The change is in the two shared macros, so it applies to the generic EVM balances macro (~57 chains × {core, extended}) and the tron variant.

@github-actions github-actions Bot added WIP work in progress dbt: daily covers the Daily dbt subproject labels Jun 7, 2026
Copy link
Copy Markdown
Member Author

@a-monteiro
Copy link
Copy Markdown
Member Author

Equivalence + performance proof (verified fresh on prod, read-only)

Claim: replacing prior_balances — a max_by(...) over the model's entire history, which is inlined and scanned twice — with a read of the single latest pre-window day partition produces byte-identical model output at a fraction of the cost.

Why it's safe (the forward-fill invariant)

core/extended_balances is a daily forward-filled snapshot: one row per active (address, token) per day. Therefore:

  1. For any (address, token) present on the latest pre-window day, max_by(balance_raw, day) over history returns exactly that latest day's balance — which is what the new prior selects. (definitional: the latest day is the max day.)
  2. The only keys the new prior drops are those present in history but absent from the latest day. On real data, every one of them has balance_raw = 0 (Lemma below).
  3. A zero-balance prior row (whose last_updated precedes the window) forward-fills to zero-balance output rows with last_updated::date < day, which the model's final filter balance_raw > 0 OR (= 0 AND last_updated::date = day) removes. (so dropping them cannot change the output.)

Steps 1 and 3 are logic you can read in the macro; step 2 is the empirical Lemma.
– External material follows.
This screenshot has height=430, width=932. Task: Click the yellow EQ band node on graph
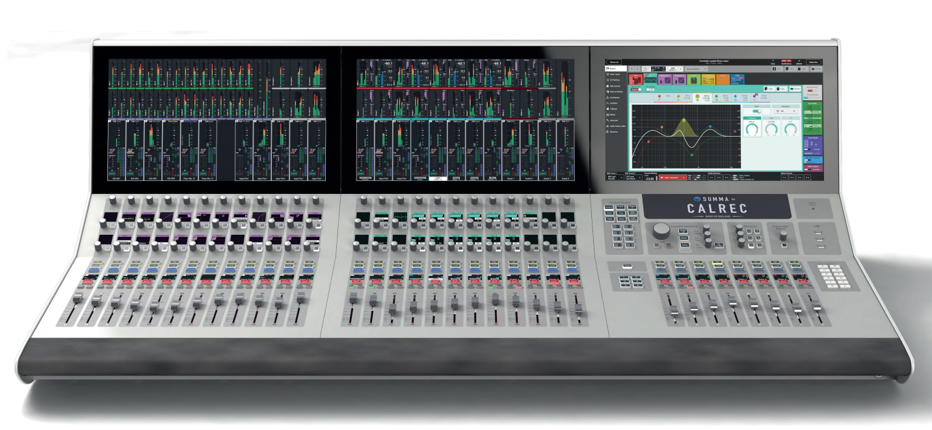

Together they imply identical output — which the two end-to-end EXCEPT checks then confirm directly.

Proofs — all read-only, real prod data, run with SET TIME ZONE 'UTC'

check what it measures result query_id cluster
Lemma of all (address,token) the OLD full-history prior keeps but the NEW latest-day prior drops, how many have a nonzero balance 7,162,564 dropped / 0 nonzero 20260607_160219_04205_fhyfg spellbook-tokens
E1 (tron) full pipeline: out_old EXCEPT out_new and out_new EXCEPT out_old 0 / 0 20260607_194716_01824_m4mfb spellbook-solana
E2 (bnb) full pipeline: out_old EXCEPT out_new and out_new EXCEPT out_old 0 / 0 20260607_195231_01943_m4mfb spellbook-solana

Reproduction caveat (matters): the transfers filter block_time >= timestamp '2026-06-03' is timezone-sensitive. Production runs in UTC, so the proof queries must begin with SET TIME ZONE 'UTC'; (included below). Without it, a session in a +01:00 zone pulls an extra hour of transfers into the window and a lead() tie yields a spurious ~6.8k diff. The Lemma uses a 35-day OLD lookback (exhaustive over recent zeroing); E1/E2 use a 14-day OLD lookback so the full reconstruction runs end-to-end in a few minutes.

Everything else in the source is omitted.